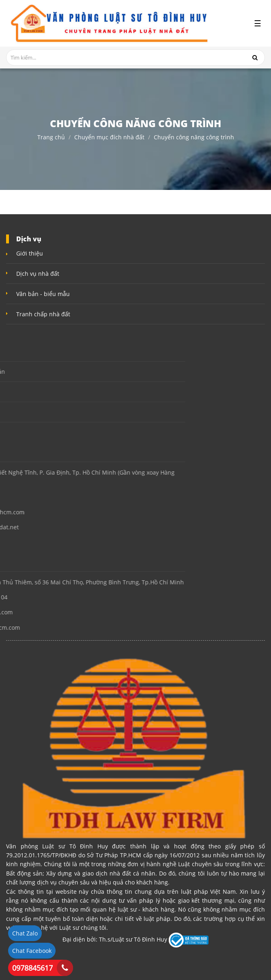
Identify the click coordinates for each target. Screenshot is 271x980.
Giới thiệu (30, 253)
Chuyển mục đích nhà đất (109, 137)
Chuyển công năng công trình (194, 137)
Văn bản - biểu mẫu (43, 294)
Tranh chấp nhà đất (43, 314)
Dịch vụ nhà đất (38, 273)
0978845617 (32, 968)
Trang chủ (51, 137)
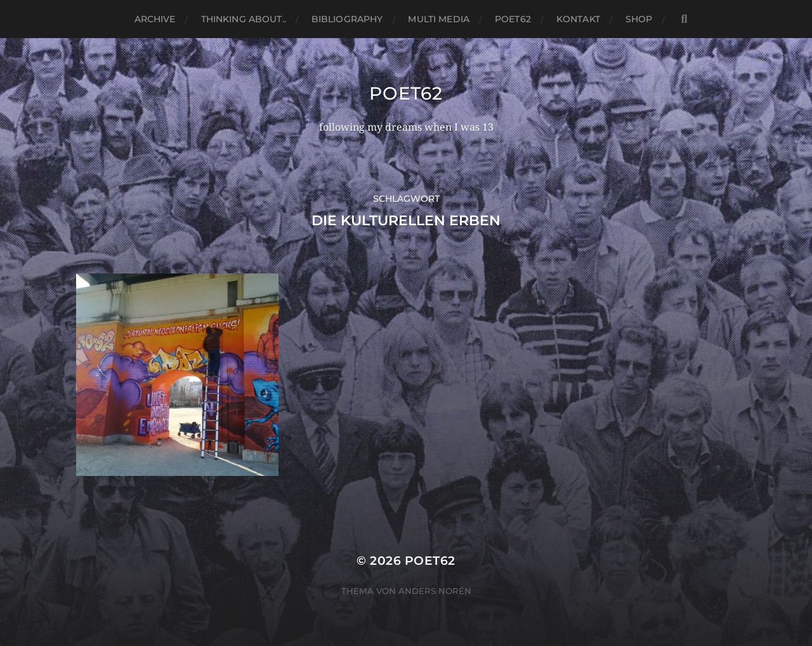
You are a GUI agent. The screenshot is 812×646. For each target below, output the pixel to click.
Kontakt (578, 19)
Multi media (438, 19)
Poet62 (513, 19)
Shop (639, 19)
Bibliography (347, 19)
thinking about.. (244, 19)
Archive (155, 19)
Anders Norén (435, 591)
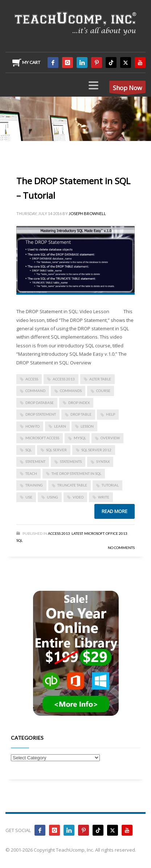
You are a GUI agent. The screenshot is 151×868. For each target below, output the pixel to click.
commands (71, 391)
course (103, 391)
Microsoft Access (42, 438)
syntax (103, 461)
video (78, 497)
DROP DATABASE (40, 403)
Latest (77, 533)
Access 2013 (59, 533)
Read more (114, 511)
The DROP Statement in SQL (76, 473)
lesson (87, 426)
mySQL (80, 438)
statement (35, 461)
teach (31, 473)
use (29, 497)
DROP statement (41, 414)
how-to (32, 426)
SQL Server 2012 (96, 450)
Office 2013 (117, 533)
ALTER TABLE (100, 379)
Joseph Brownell (87, 213)
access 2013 (64, 379)
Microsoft (94, 533)
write (103, 497)
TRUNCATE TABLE (72, 485)
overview (110, 438)
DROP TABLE (81, 414)
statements (71, 461)
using (52, 497)
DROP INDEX (79, 403)
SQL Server (56, 450)
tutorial (110, 485)
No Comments (121, 548)
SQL (28, 450)
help (110, 414)
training (34, 485)
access (32, 379)
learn (60, 426)
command (35, 391)
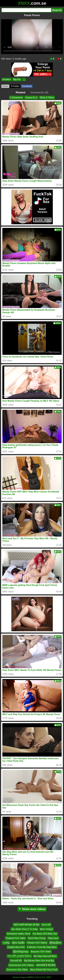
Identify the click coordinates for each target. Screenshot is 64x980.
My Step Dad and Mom (45, 956)
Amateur (6, 80)
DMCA (31, 977)
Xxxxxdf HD (16, 961)
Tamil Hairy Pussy (37, 938)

- [Given request]
Copy the listing from its beginning up to and including the line containing "lesson (87, 426)", omitting the pictures.

- [Task result]
Identify the click coordinates for each target. Screenshot is 271x980.
Giới thiệu (30, 253)
Chuyển mục đích nhà đất (109, 137)
Chuyển công năng công trình (194, 137)
Văn bản - biểu mẫu (43, 294)
Tranh chấp nhà đất (43, 314)
Dịch vụ nhà đất (38, 273)
0978845617 (32, 968)
Trang chủ (51, 137)
You are a GUI agent. The screenshot is 812×646. For each target below, output the pixel to click.
Kontakt (578, 19)
Multi media (438, 19)
Poet62 (513, 19)
Shop (639, 19)
Bibliography (347, 19)
thinking about.. (244, 19)
Archive (155, 19)
Anders Norén (435, 591)
You are a GUI agent. The screenshot is 151×868. For each target below, output the pixel to click.
commands (71, 391)
course (103, 391)
Microsoft Access (42, 438)
syntax (103, 461)
video (78, 497)
DROP DATABASE (40, 403)
Latest (77, 533)
Access 2013 (59, 533)
Read more (114, 511)
The DROP Statement in SQL (76, 473)
lesson (87, 426)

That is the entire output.